Çamaşır makinesinden çıkardığı elbiseleri on yedi kez çırpar öyle asar, elbisenin aynı yerine on yedi kez ütüyü sürer sonra diğer tarafa geçer, bulaşıkları on yedi kez suda ovalar sonra bulaşık makinesine atardı.
Her gün saatlerce evi temizler, her yeri bir iş yeri vitrini gibi dizer, ancak çocuklar eve geldiğinde ya da bir misafir geldiğinde bütün gizem bozulur, sonra hiçbir şey kaldığı yerden devam etmez her şey en baştan başlardı. Hiç bir randevusuna zamanında yetişemez, hep çalışıp didinir hiç dinlenmez ama hiç bir zaman işi de bitmezdi.

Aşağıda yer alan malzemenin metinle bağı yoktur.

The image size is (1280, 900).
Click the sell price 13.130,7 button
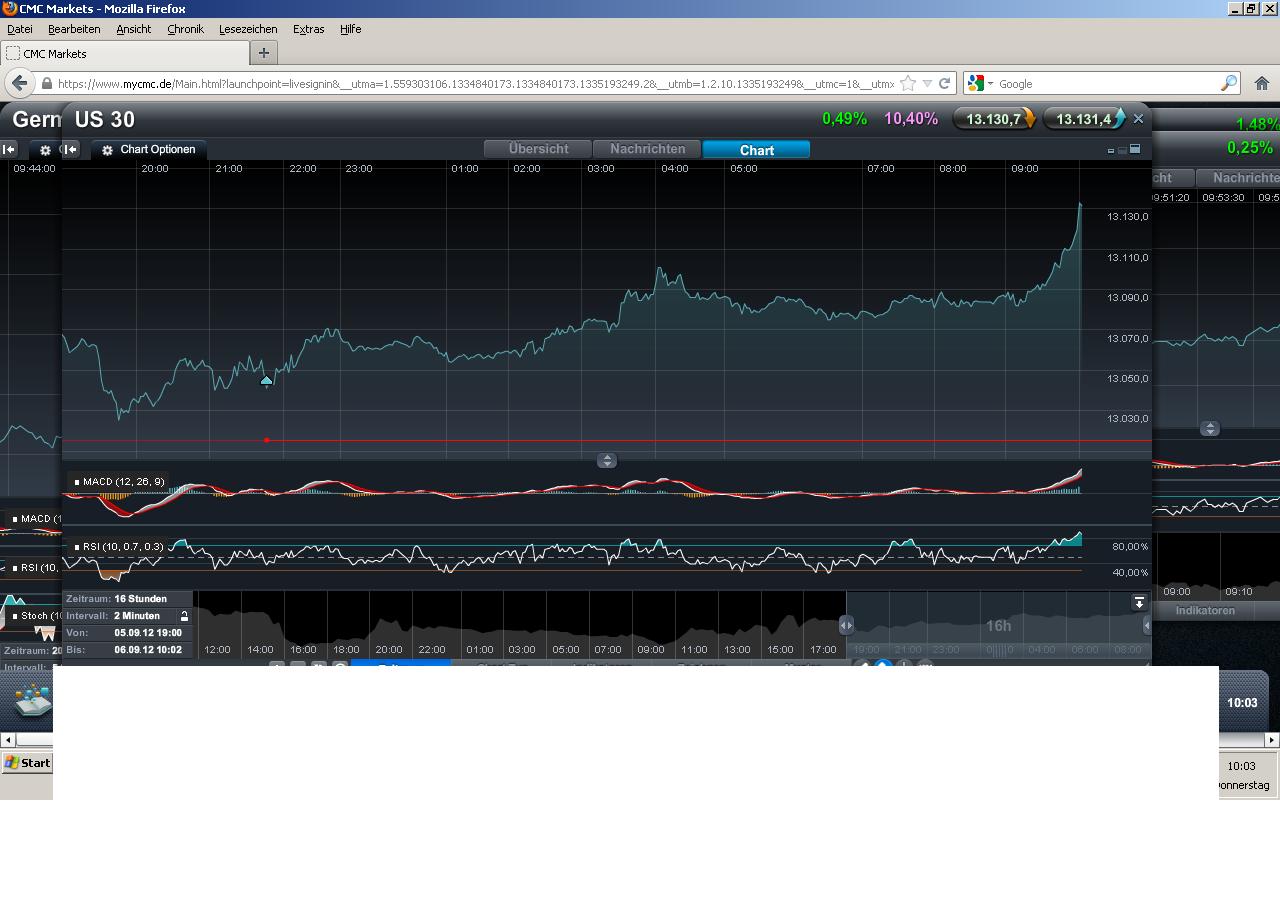[995, 119]
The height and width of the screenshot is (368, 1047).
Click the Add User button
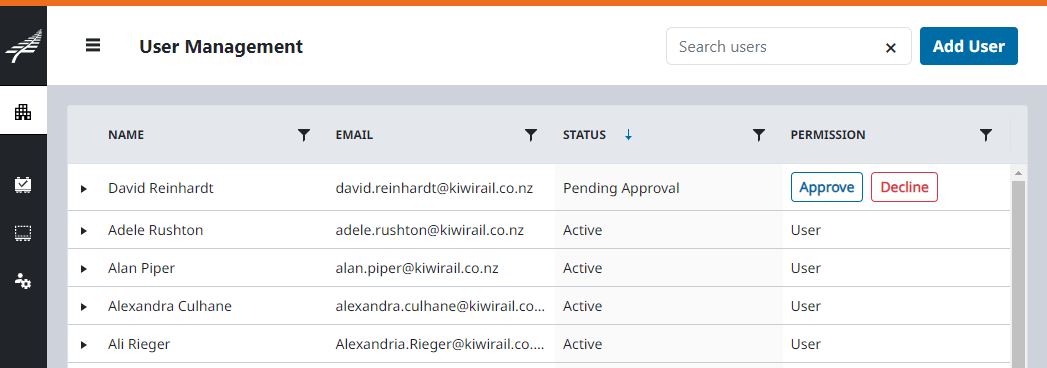968,46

Temizlik hastalığı zamanla temiz bir hastalığa mı dönüşmüştü. Yoksa bir çeşit ruhsal bir hastalığa mı kimse bilmedi. Çünkü kimse kimsenin içindeki fırtınaların dindiği güvenli limanı değildi. Her günü bir önceki günün kopyasıymış gibi bir hayat tükenip gidiyor, ömür hanesinden düşen her gün yaşanmamış bir gün olarak kendini kurtarıyordu.
Gözleri matem ambarlarına benzeyen bu kadının ömründen birde elleri soğuk bir adam geçiyordu. İşten geldiği her gün elbiselerini bir önceki gün çıkardığı elbiselerin üstüne köşedeki askılığa sıkıştırmaya çalışan bir adam. Sonra kendini bir kanepenin üzerine atıp, sağır ve dilsiz taklidi yapan bir adam. Kavganın en şiddetli yerinde başparmağıyla işaret parmağını açıp avucunu dışa doğru döndürüp dudaklarını bükerek sanki her şeyi özetlemenin gururuyla yaptığı o garip işaretten sonra, sen bana kimin bedduasısın diye mırıldanıp kapıyı çekip giden bir adam. Duyarsızlıkta ve dağınıklıkta sanki ihtisas yapmış, kabuğu açılmamış küfürsüz ama kurşun gibi sözlere sahip bu baş belasının düzenli olarak yaptığı tek şey her sabah çoraplarını aramaktı.
Geleneklerine sımsıkı sarılı bir türlü şehirlileşemeyen bu bedevi, kadın için ağır bir ıstırap, garip bir imtihan, acı bir hakikatti. Oysa çocuklar için çikolata kokulu bir oyuncak gibiydi. Sürekli sırtına bindikleri, omuzuna çıktıkları, karnında zıpladıkları, kedi gibi sürtündükleri bir oyuncak. Eğlenceli bir oyun parkı. Hiçbir zaman yorgun olmaya hakkı olmayan, her zaman cebinde çikolata parası olmak zorunda olan bir oyuncak. Kadın bu duruma sürekli hayıflanır, iyice oyuncağa döndün çocukların elinde diye söylenip dururdu. Oysa oyuncaklarında bir ruhu vardı. Adam; Oyuncaklar da ölür hanım, oyuncaklar da ölür derdi. Elbette oyuncaklarda ölürdü. Bir çocuk elini bıraktığında. Bir çocuk elinden bıraktığında. Bir çocuk melek olduğunda…
Kadın sürekli söylenir, adam kızar ve her kızdığında o garip işaretini yaparak çekip giderdi. Bu gitmeler onun dert taşı, sabır taşı, sırdaşı gibi bir şeydi. Onu bu cehennemden uzaklaştıran, içindeki fırtınaları dindiren bazen içine şiirler sığdırdığı bir dert ortağı bir vuslat yuvasıydı. Bazen gölgesine sığındığı bir ağaç, bazen maviliğine baş koyduğu bir deniz, bazen yalnızlığını içinde gizlediği bir gece, bazen şırıl şırıl akan suyuna dertlerini fırlattığı bir dere, Onu düştüğü bu girdaptan kurtarıyordu. Adam için vuslat olan bu gitmeler, kadın için girdaptı. Çünkü yıllardır eve geldiği her akşam eşini çeşit çeşit deterjan kokusuyla karşılamış olsa da, evini, elbisesini temiz tutmuş, çocukları büyütmüştü.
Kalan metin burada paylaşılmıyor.